Knallbunter Anfang mit “Tattoo“
Einerseits schöpfe man bei der Ausstellungsplanung aus dem Fundes der eigenen Sammlung, suche andererseits immer wieder aktuelle Anknüpfungspunkte, sagt Sabine Schulze und fügt hinzu: „Wir wollen zeitgemäße Fragen stellen, neugierig machen und Zugänge für die verschiedensten Besucher bieten.“
„Tattoo“ heißt die erste Ausstellung des Jahres. Sie widmet sich der Körpertätowierung, die in den vergangenen Jahren zu einem Massenphänomen geworden ist, das weite Teile der Gesellschaft erfasst hat. Hier hatte sich, merkt Kurator Dennis Conrad schmunzelnd an, der sonst so weitsichtige MKG-Gründungsdirektor Justus Brinckmann gründlich geirrt, als er Ende des 19. Jahrhunderts mit Blick auf Japan das baldige Aussterben der Tätowierung prophezeite.
Die Ausstellung stellt das Tattoo als kulturgeschichtliches Phänomen dar, als Ausweis einer sozialen Zuordnung, als Zeichen der Identität, als modisches Accessoire, aber auch als Symbol der Stigmatisierung in den verschiedenen Kulturen. Themen sind sowohl die typischen Tätowierungen im Hamburger Proletariat und der Hafenszene um 1890, als auch die aktuellen Trends. Insgesamt sind 250 Fotografien, Videos, Gemälde, Skulpturen und andere Objekte zu sehen, die ein facettenreiches Bild jener Kunst zeigen, die Brinckmann einmal als „wandelnde Gemälde“ bezeichnet hat (13. Februar bis 6. September).

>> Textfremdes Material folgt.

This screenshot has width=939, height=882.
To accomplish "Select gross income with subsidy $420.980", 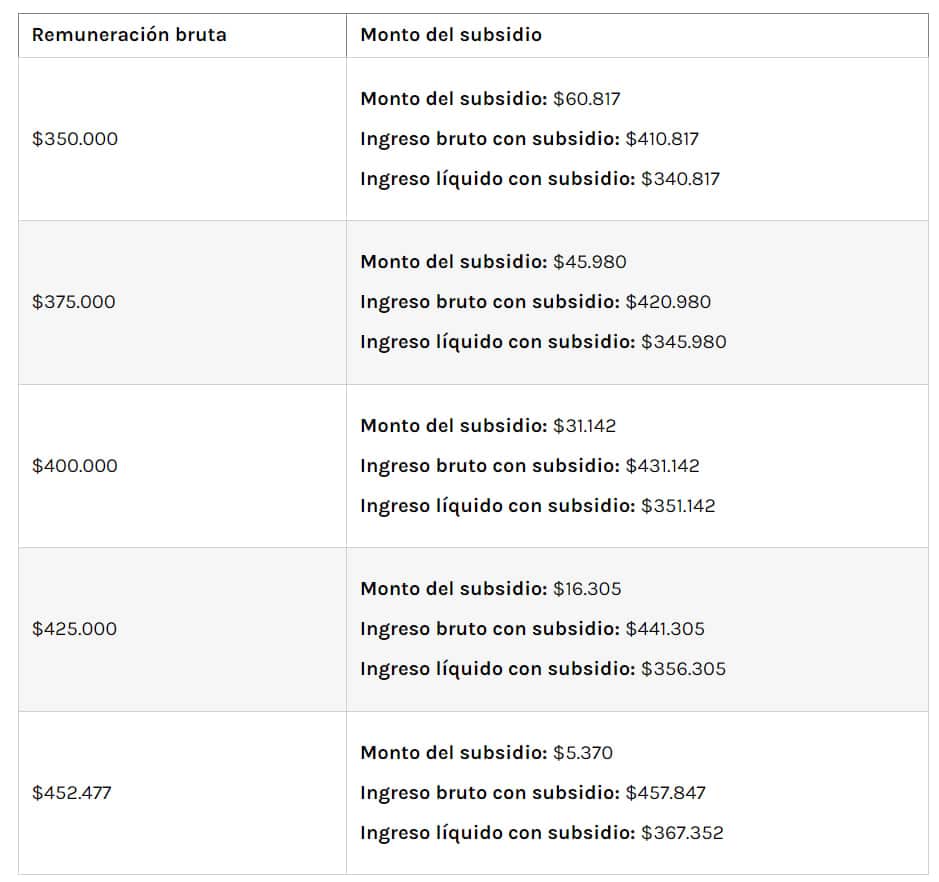I will tap(535, 302).
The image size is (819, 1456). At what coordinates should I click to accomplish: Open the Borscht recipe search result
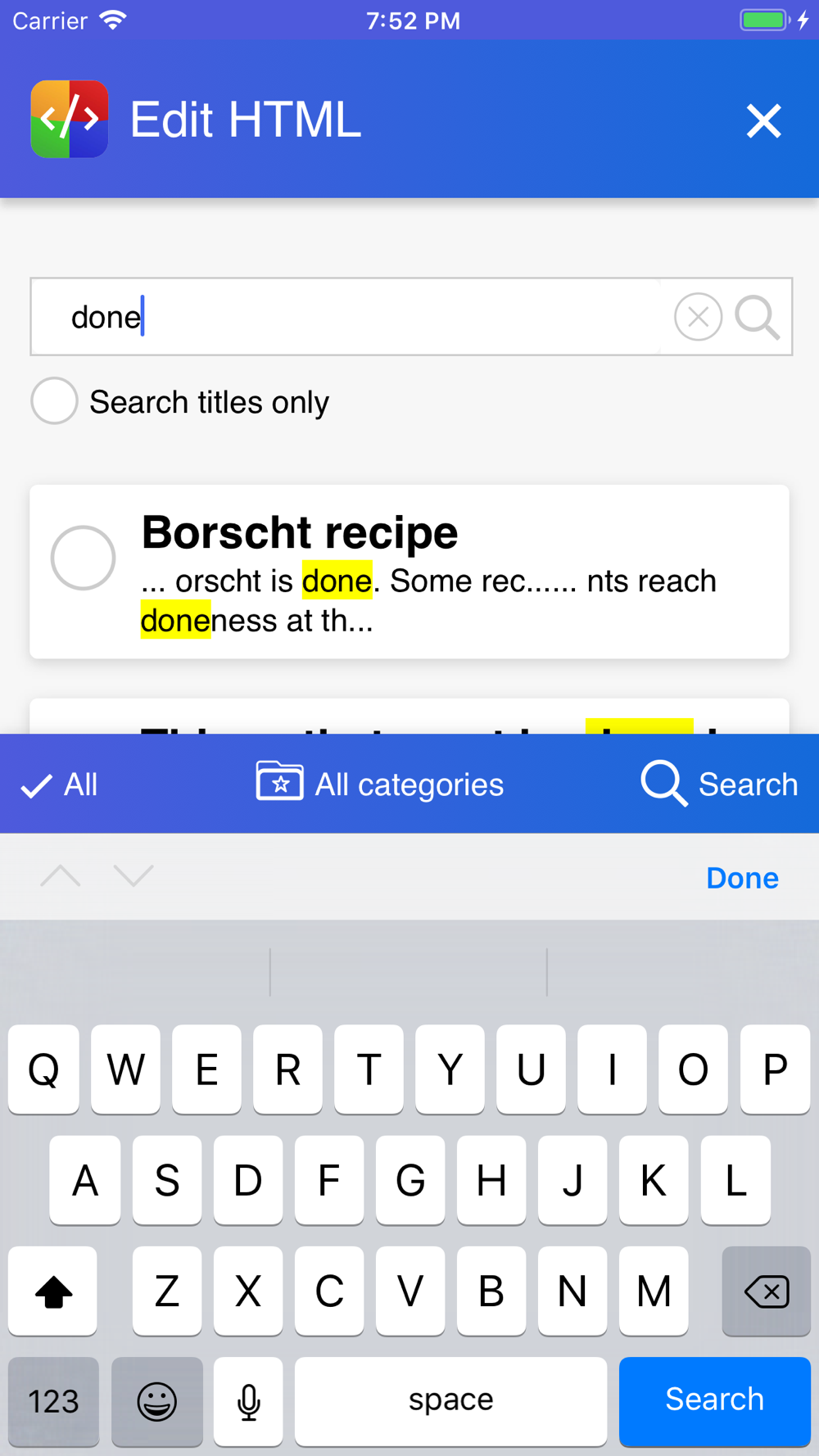point(410,572)
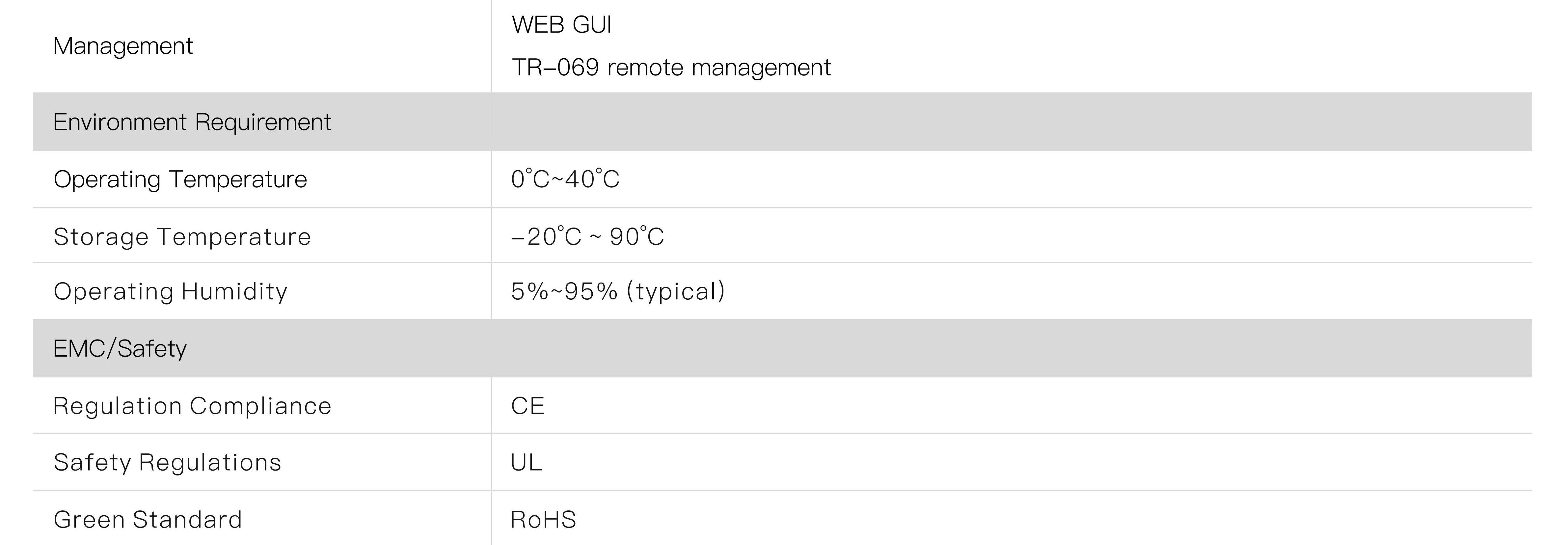Select the 5%~95% (typical) value
This screenshot has height=545, width=1568.
pyautogui.click(x=618, y=292)
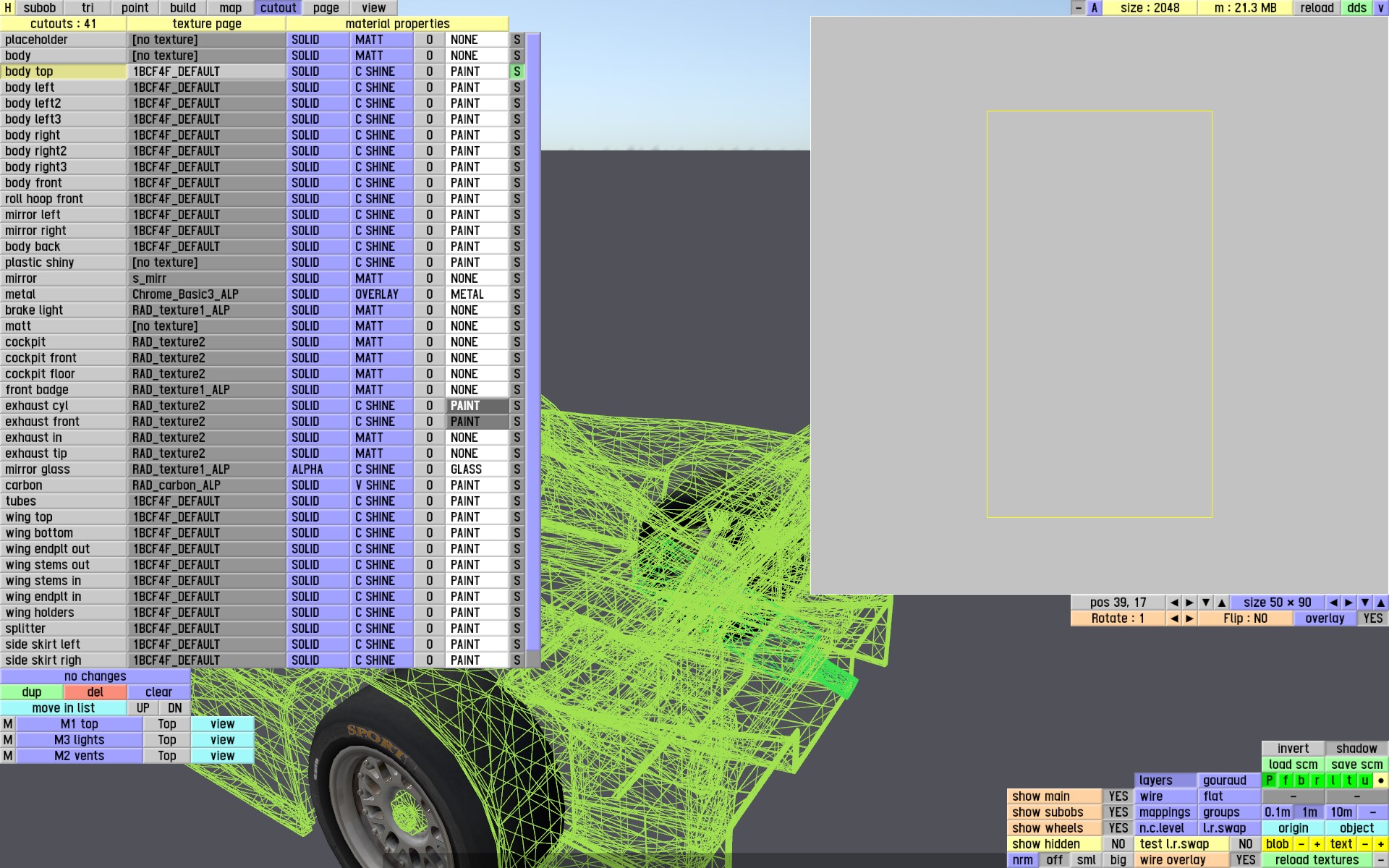This screenshot has height=868, width=1389.
Task: Change OVERLAY shine type on metal row
Action: point(382,294)
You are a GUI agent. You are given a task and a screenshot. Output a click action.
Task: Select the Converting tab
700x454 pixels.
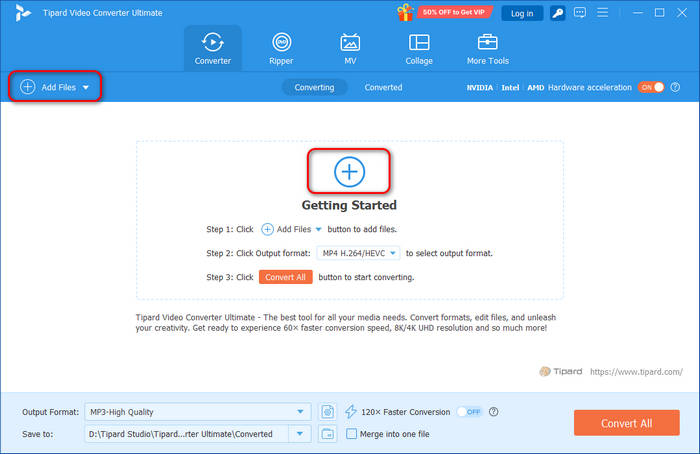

Stil, Glamour und die Schattenseiten der Mode
Anders als bei „Chanel“ oder der noch bis 3. Mai laufenden Ausstellung „Bilder der Mode“ geht es bei „Fast Fashion“ nicht um Stil und Glamour, sondern um die Schattenseiten der Mode. Die Ausstellung wirft einen kritischen Blick auf die Massenmode, die sich seit etwa Mitte der 1990er-Jahre mehr und mehr durchgesetzt hat. Die oft unter prekären Umständen hergestellte Kleidung wird billig verkauft, schnell konsumiert und ebenso schnell weggeworfen. „Das führt dazu, dass in diesem Segment heute mehr Mode gekauft und gleichzeitig dafür weniger Geld ausgegeben wird. Da die Kleidung oft chemisch belastet ist und sich als wenig haltbar erweist, ergibt sich zugleich ein enormes Abfallproblem“, sagt Kuratorin Claudia Banz zu der Ausstellung, die einen ähnlichen Ansatz wie die 2012/13 gezeigte Schau „Endstation Meer? Das Plastikmüll-Projekt“ haben dürfte (19. März bis 20. September).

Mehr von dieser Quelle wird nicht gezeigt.